Dubai: The United States’ comprehensive peace plan, which will “benefit” both Israelis and Palestinians, will be unveiled when it is ready and the time is right, a senior US official told Gulf News. In an email interview, Christiaan K. James, spokesman of the Bureau of Near Eastern Affairs at the US State Department, also said Washington takes allegations of chemical weapons use by the Syrian regime very seriously, and is working with its partners on the ground to investigate. Excerpts from the interview:
Last week, Russia vetoed a Western bid for the UN Security Council to call out Iran for failing to prevent its weapons from falling into the hands of Yemen’s Al Houthi militia. Following this, the US threatened unilateral action against Iran. What exactly does your government intend to do against Tehran?
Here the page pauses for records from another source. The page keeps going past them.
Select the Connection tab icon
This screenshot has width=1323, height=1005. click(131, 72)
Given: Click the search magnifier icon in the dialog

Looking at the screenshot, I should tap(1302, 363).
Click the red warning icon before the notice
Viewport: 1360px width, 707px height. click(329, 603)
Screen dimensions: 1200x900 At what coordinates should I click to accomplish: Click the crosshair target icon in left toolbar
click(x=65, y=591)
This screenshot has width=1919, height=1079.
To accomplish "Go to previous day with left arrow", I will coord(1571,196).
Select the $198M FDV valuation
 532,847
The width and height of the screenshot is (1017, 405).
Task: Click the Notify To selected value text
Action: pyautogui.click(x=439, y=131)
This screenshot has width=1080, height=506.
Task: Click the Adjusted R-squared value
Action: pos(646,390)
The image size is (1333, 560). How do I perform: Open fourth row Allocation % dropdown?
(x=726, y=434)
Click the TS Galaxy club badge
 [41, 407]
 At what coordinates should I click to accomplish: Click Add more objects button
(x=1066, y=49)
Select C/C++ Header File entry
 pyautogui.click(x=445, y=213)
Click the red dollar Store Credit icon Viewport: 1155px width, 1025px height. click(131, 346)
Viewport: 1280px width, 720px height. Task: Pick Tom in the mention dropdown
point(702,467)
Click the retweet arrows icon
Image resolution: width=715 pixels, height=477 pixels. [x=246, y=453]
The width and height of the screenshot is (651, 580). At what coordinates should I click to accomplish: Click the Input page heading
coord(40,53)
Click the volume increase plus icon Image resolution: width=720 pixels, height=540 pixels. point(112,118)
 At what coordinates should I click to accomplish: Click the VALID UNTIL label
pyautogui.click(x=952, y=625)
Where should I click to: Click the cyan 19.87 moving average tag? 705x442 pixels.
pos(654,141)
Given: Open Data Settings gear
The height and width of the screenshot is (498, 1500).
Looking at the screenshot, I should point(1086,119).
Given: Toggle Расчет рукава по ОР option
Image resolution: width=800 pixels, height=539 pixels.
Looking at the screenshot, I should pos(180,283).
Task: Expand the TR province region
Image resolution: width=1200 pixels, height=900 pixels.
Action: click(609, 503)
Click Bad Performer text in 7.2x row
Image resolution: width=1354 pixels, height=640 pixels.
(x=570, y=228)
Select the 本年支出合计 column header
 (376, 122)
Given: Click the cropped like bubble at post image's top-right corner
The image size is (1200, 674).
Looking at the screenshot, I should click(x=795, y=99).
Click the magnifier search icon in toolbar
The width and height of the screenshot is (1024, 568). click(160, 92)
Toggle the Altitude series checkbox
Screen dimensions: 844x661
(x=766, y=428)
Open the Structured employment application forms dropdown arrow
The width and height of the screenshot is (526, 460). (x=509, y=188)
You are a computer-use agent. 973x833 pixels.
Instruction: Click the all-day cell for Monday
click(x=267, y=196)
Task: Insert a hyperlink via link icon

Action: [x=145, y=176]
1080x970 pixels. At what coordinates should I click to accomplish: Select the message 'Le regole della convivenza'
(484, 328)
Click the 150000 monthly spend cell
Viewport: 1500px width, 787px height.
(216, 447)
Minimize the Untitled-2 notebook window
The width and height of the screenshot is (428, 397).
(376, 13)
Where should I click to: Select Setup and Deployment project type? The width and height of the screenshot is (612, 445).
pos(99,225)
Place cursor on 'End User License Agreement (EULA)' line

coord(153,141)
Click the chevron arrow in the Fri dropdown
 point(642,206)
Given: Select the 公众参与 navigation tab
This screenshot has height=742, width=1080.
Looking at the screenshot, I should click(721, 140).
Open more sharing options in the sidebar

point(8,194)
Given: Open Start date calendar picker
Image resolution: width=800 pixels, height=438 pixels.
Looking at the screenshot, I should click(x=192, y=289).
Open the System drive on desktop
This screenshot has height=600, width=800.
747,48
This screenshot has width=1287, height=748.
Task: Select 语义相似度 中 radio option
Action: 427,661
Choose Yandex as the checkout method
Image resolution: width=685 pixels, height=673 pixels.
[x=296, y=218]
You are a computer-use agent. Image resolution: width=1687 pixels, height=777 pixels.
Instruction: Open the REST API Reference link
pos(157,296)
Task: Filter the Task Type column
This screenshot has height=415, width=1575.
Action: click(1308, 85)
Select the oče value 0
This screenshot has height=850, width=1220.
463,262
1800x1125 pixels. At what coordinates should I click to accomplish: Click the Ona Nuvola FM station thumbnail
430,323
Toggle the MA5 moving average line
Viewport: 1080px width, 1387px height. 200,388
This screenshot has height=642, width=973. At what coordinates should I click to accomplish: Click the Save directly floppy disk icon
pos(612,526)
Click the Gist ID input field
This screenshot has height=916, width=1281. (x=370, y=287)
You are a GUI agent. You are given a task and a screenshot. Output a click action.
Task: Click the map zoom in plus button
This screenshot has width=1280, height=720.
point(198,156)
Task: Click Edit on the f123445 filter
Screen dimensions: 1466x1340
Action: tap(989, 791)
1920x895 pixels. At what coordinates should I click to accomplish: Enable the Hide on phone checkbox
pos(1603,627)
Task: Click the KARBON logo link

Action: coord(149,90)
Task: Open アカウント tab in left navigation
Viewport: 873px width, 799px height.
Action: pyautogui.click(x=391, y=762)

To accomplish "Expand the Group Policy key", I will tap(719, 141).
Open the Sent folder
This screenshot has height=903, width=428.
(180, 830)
The US continues to push back on the totality of Iran’s malign activities in the region and calls for an end to Iranian behaviour that threatens peace and stability. Iran continues to be the world’s leading state sponsor of terrorism and is responsible for exacerbating multiple conflicts throughout the region, [making] provocative threats against its neighbours, and [engaging in] widespread human rights abuses. We continue to work extensively with like-minded countries, such as our Gulf partners, Israel, and others, to deter and disrupt Iranian threats. Our cooperation includes military and diplomatic efforts to prevent Iranian weapons shipments and to interdict missile and other advanced weapons technology destined to and from Iran.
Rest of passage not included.